+++ Given text

Prove that $a^{\ln{(b)}} = b^{\ln{(a)}}$
Prove that $a^{\ln{(b)}} = b^{\ln{(a)}}$ for any values of $a$ and $b$ that are positive and different from 1.
My book says the solution is: \begin{align*} \log_a(a^{\ln(b)})=\log_a(b^{\ln(a)}) &\Leftrightarrow \ln(b) \cdot \log_a{a} = \ln(a)\cdot \log_a(b) \\ &\Leftrightarrow \frac{\ln(b)}{\ln(a)} = \log_ab \\ &\Leftrightarrow \log_ab = \log_ab \end{align*}
I can understand this solution and I understand that since this is a logarithm, all the input values (a and b) must be positive. What I don't understand is how this proves that a and b have to be different from one. Can anyone explain that to me?
Thanks
$\endgroup$ 112 Answers
$\begingroup$This is anyway a complicated solution. Just use the definition of $x^y$ for $x>0$: $$\begin{cases} a^{\ln b}=\mathrm e^{\ln b\,\ln a}, \\ b^ {\ln a}=\mathrm e^{\ln a\,\ln b}. \end{cases}$$
$\endgroup$ $\begingroup$Clearly for positive $a,b$ one has $$ \log(a)\log(b)=\log(b)\log(a). $$ Using "the $x\log(y)=\log(y^x)$-property" of logarithms you have that $$ \log(b^{\log(a)})=\log(a^{\log(b)}). $$ As the logarithm is an injective function this implies $$ b^{\log(a)}=a^{\log(b)}. $$ There is no need to assume that $a\neq1$ or $b\neq1$, it is just that that case is obvious.
$\endgroup$

++++++
+++ Excerpted records

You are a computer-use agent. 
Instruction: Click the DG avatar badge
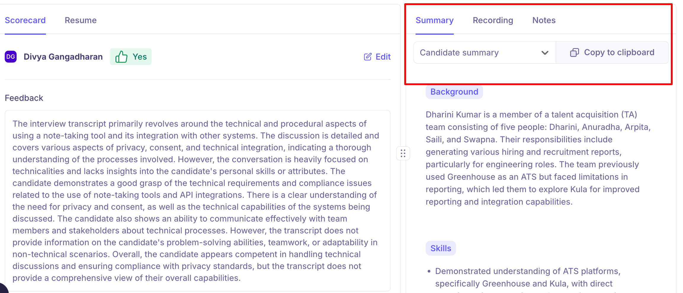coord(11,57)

++++++
+++ Excerpted records

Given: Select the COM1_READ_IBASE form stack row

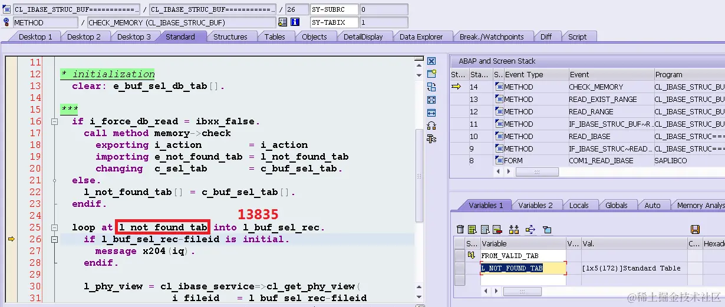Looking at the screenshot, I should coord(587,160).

++++++

> [Goal]:
In the logarithm thread, what does the second reply say about whether $a \neq 1$ or $b \neq 1$ has to be assumed? The records play no part in what comes next.

> [Task solution]:
It says there is no need to assume either one, because that case is obvious.